■ Gösterilen Yazı ■
┄┄┄┄┄┄┄┄┄┄┄┄┄┄┄┄┄┄┄┄
Haluk Işık (11.09.2009)
Oyun Tiyatro Dergisinde, “Linççi Haluk Işık’ın kitaplarını asla okumuyoruz” adlı bir kampanya düzenlendiğini öğrendim ve ilgili sayfaya baktım. Doğruymuş.
“Külrengi Sabahlar” adlı oyunumun ve “Kediler ve Fareler Mutfağı” adlı çocuk masalı kitabımın kapak resimleriyle, kampanya dikkate sunuluyor.
Şimdi, bu toplara çıkmak ve nerelerine denk gelirse çakmak mümkün; kampanya sahiplerini “sado-mazo” hazlara ulaştıracak yazılar yazmak mümkün; “Külrengi Sabahlar”ı bir zamanlar yasaklayan 12 Eylül’cülerle bu kardeşleri aynı cezvede fokur fokur kaynatmak da mümkün; velhasıl herşey mümkün. Ancak;
A. Bunlara layık oldukları lafları yetiştirecek ve yapıştıracak kadar bir “kültür” geçmişine sahip olsam da, 50 yıldır sürdürdüğüm başka bir yaşam biçimim ve “kültür” seçimim var,
B. Bir “tiyatrocu” olarak, bunlara ayıracak zaman bulamayacağım kadar bir üretim yoğunluğum var,
C. Bir de kardeşim, sahaları çok “çamurmuş” yahu! Değer mi kirlenmeye?
Ama kampanya sahiplerini kutluyorum.
İmza kampanyasını destekleme gerekçemi anlattığım yarım sayfalık yazıyı algılayamayan, nereden anlasın 50–60 sayfalık ürünleri, değil mi?
En azından, bunu bildiklerini kanıtladılar!
Son sözüm de Sayın Coşkun Büktel’e.
┄┄┄┄┄┄┄┄┄┄┄┄┄┄┄┄┄┄┄┄
■ Sözcük ve öğe konum verileri ■
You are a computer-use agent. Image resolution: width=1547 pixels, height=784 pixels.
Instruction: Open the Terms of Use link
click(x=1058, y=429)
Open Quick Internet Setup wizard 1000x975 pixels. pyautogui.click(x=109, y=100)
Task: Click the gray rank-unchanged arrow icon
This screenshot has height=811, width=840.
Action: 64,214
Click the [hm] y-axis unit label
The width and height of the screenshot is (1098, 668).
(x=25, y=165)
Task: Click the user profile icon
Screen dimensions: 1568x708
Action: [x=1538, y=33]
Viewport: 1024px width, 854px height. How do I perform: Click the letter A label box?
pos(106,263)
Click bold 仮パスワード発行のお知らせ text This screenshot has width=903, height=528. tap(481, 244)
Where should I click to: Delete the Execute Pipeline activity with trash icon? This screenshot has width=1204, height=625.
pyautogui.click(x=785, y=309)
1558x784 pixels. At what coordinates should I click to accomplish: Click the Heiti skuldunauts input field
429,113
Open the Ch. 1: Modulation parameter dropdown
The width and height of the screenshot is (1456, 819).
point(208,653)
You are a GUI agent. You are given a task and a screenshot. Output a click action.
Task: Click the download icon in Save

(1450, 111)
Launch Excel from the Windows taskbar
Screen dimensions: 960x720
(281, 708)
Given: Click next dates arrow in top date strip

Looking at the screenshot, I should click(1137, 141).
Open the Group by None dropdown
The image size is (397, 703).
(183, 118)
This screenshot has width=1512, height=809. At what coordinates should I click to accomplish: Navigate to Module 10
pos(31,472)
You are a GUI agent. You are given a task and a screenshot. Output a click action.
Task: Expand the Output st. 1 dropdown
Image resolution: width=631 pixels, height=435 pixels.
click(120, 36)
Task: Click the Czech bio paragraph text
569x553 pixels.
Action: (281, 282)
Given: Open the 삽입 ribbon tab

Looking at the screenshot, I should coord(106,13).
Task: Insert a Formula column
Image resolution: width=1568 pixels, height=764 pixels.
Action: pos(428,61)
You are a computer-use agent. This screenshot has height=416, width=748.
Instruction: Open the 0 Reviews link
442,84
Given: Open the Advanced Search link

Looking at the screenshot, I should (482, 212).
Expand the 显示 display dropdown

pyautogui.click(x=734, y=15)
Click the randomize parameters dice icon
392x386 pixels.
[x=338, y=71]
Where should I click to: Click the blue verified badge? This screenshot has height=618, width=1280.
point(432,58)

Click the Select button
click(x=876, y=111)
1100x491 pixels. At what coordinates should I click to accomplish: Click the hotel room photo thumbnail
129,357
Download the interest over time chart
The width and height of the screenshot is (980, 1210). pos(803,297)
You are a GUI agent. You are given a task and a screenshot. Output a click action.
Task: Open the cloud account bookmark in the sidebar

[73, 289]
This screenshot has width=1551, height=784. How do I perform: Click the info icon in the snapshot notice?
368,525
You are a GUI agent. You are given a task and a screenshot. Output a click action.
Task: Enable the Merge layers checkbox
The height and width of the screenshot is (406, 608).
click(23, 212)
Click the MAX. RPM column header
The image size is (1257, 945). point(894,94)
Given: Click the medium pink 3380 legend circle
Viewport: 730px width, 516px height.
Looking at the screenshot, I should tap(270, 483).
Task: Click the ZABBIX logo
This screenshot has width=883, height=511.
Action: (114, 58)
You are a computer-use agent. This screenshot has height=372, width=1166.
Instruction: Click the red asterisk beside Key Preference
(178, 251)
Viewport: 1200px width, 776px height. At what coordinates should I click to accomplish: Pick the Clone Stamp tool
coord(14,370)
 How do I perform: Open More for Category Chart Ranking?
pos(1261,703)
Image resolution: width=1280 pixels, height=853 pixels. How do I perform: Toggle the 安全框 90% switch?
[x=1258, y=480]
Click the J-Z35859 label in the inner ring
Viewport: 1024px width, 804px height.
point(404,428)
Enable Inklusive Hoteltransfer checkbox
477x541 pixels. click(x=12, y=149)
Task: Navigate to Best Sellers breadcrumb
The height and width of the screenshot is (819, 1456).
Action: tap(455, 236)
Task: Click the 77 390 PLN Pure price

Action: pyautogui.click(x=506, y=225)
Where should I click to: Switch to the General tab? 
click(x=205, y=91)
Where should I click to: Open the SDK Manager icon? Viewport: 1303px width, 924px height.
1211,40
┄┄┄┄┄┄┄┄┄┄┄┄┄┄┄┄┄┄┄┄
■ Verilen Görevler ■
A: Yazının "Haluk Işık (11.09.2009)" sözcüklerini içeren ifadeyle başlayıp "kampanya dikkate sunuluyor." ile biten bölümünü hiçbir değişiklik yapmadan yazınız.
B: Yazıyı iki cümleyle özetleyiniz.
Materyalin bu çalışmada hiçbir rolü yoktur.

■ Çözümlü Yanıtlar ■
A:
Haluk Işık (11.09.2009)
Oyun Tiyatro Dergisinde, “Linççi Haluk Işık’ın kitaplarını asla okumuyoruz” adlı bir kampanya düzenlendiğini öğrendim ve ilgili sayfaya baktım. Doğruymuş.
“Külrengi Sabahlar” adlı oyunumun ve “Kediler ve Fareler Mutfağı” adlı çocuk masalı kitabımın kapak resimleriyle, kampanya dikkate sunuluyor.

B: Yazar, Oyun Tiyatro Dergisinde "Külrengi Sabahlar" adlı oyununun ve "Kediler ve Fareler Mutfağı" adlı çocuk masalı kitabının kapak resimleriyle "Linççi Haluk Işık'ın kitaplarını asla okumuyoruz" adlı bir kampanya düzenlendiğini öğrendiğini belirtir. Kampanyaya karşılık vermek mümkün olsa da başka bir yaşam biçimi ve kültür seçimi bulunduğunu, üretim yoğunluğu nedeniyle buna zaman ayıramayacağını ve sahaları çamurlu bulduğunu söyleyerek kampanya sahiplerini kutlar.